— What is needed —
Put the part of the data below that opens with the line containing "Screen dimensions: 1024x773" and closes with the line containing "(x=609, y=233)" into a numbered list, including both of those lines and omitting any blank lines. List only those lines.

— Records to process —

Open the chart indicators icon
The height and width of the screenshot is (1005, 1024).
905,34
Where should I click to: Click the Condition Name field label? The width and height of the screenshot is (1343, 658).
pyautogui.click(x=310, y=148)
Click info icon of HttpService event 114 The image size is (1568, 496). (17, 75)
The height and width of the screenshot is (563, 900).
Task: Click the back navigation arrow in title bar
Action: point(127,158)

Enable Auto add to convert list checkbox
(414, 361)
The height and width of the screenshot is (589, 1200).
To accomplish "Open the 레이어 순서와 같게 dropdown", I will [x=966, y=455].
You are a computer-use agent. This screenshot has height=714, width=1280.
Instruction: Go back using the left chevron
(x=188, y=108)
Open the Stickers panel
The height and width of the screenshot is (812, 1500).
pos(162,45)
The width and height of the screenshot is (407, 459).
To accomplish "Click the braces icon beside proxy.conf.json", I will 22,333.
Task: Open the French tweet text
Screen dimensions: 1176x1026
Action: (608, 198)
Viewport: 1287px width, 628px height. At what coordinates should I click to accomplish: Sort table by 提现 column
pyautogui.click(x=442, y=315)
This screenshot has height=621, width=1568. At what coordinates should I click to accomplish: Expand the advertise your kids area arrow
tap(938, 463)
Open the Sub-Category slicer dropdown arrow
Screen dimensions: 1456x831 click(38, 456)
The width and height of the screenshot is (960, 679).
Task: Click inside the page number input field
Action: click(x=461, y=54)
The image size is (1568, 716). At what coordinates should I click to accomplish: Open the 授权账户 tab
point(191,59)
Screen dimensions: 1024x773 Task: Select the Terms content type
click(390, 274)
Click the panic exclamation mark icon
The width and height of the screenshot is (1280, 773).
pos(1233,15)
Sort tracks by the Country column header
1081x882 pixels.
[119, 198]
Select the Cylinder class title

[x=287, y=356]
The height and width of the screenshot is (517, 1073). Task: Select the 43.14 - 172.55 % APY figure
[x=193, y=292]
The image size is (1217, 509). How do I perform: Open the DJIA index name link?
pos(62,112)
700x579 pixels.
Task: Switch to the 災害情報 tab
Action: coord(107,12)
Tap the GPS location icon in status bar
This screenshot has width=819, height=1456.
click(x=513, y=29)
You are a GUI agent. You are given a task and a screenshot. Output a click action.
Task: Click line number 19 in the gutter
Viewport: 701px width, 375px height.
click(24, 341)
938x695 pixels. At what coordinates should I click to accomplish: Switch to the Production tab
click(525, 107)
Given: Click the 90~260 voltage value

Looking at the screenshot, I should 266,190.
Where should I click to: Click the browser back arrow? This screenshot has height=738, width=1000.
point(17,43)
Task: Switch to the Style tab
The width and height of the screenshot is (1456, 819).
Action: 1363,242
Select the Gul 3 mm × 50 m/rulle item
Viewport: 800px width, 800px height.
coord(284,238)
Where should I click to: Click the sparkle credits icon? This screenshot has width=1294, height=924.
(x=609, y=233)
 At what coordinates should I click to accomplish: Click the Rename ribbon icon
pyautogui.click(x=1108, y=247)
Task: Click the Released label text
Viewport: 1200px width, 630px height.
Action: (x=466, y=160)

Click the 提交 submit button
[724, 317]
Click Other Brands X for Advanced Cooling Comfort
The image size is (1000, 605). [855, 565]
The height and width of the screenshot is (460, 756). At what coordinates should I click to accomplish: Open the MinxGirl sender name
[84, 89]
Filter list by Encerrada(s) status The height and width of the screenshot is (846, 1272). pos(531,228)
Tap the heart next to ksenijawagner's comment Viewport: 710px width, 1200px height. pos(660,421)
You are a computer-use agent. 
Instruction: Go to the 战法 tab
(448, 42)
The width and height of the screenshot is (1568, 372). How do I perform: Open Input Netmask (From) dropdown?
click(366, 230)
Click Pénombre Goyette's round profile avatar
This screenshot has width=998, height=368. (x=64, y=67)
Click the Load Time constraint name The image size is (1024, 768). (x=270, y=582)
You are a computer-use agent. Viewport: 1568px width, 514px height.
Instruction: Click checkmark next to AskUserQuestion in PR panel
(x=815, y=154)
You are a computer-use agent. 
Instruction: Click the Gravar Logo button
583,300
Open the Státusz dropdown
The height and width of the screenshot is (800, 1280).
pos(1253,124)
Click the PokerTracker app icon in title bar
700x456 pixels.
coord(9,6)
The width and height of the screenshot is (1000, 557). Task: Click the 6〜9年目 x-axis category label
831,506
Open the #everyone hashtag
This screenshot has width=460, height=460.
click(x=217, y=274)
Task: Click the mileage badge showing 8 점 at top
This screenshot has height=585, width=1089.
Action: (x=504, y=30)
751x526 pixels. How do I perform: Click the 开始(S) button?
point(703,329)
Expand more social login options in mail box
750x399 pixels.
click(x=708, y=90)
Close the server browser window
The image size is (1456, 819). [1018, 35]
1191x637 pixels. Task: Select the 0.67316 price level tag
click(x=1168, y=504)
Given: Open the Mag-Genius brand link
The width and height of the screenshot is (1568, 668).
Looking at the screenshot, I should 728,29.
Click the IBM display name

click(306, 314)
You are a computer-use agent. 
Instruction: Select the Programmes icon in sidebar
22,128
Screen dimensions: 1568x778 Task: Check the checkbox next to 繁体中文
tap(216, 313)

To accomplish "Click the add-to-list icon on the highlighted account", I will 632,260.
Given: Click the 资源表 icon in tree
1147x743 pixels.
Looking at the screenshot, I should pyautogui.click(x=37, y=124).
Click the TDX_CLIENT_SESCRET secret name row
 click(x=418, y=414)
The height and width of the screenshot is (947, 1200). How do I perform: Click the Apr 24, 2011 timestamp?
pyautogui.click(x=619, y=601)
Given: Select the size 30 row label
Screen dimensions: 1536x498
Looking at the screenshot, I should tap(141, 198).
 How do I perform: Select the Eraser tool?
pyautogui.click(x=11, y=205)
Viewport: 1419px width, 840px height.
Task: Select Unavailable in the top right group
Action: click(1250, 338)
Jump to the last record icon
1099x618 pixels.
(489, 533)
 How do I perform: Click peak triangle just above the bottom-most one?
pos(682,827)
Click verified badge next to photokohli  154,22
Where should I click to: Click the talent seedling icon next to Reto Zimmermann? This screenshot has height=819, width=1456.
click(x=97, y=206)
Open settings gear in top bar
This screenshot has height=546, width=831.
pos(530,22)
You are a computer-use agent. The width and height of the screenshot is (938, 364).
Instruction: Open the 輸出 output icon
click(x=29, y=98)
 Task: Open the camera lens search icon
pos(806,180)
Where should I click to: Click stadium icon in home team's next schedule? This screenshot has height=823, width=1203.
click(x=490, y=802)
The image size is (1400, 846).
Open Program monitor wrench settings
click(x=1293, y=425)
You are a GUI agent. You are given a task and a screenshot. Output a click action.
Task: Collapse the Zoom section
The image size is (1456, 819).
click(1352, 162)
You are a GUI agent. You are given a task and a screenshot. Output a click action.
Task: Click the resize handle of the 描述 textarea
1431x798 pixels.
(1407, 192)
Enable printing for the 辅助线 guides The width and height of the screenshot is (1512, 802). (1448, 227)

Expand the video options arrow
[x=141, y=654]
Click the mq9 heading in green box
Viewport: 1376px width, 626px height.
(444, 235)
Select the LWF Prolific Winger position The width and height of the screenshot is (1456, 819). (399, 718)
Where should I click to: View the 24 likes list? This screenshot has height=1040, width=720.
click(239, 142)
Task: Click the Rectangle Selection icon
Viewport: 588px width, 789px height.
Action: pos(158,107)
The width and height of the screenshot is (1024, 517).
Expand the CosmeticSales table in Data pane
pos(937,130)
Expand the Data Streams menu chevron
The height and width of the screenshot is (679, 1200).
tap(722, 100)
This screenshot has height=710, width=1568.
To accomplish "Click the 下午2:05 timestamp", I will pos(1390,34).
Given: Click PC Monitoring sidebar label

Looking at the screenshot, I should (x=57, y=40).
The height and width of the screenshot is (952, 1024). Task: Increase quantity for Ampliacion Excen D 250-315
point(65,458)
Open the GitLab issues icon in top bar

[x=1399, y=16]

— Reply —
1. Screen dimensions: 1024x773 Task: Select the Terms content type
2. click(390, 274)
3. Click the panic exclamation mark icon
4. The width and height of the screenshot is (1280, 773).
5. pos(1233,15)
6. Sort tracks by the Country column header
7. 1081x882 pixels.
8. [119, 198]
9. Select the Cylinder class title
10. [x=287, y=356]
11. The height and width of the screenshot is (517, 1073). Task: Select the 43.14 - 172.55 % APY figure
12. [x=193, y=292]
13. The image size is (1217, 509). How do I perform: Open the DJIA index name link?
14. pos(62,112)
15. 700x579 pixels.
16. Task: Switch to the 災害情報 tab
17. Action: coord(107,12)
18. Tap the GPS location icon in status bar
19. This screenshot has width=819, height=1456.
20. click(x=513, y=29)
21. You are a GUI agent. You are given a task and a screenshot. Output a click action.
22. Task: Click line number 19 in the gutter
23. Viewport: 701px width, 375px height.
24. click(24, 341)
25. 938x695 pixels. At what coordinates should I click to accomplish: Switch to the Production tab
26. click(525, 107)
27. Given: Click the 90~260 voltage value
28. Looking at the screenshot, I should 266,190.
29. Where should I click to: Click the browser back arrow? This screenshot has height=738, width=1000.
30. point(17,43)
31. Task: Switch to the Style tab
32. The width and height of the screenshot is (1456, 819).
33. Action: 1363,242
34. Select the Gul 3 mm × 50 m/rulle item
35. Viewport: 800px width, 800px height.
36. coord(284,238)
37. Where should I click to: Click the sparkle credits icon? This screenshot has width=1294, height=924.
38. (x=609, y=233)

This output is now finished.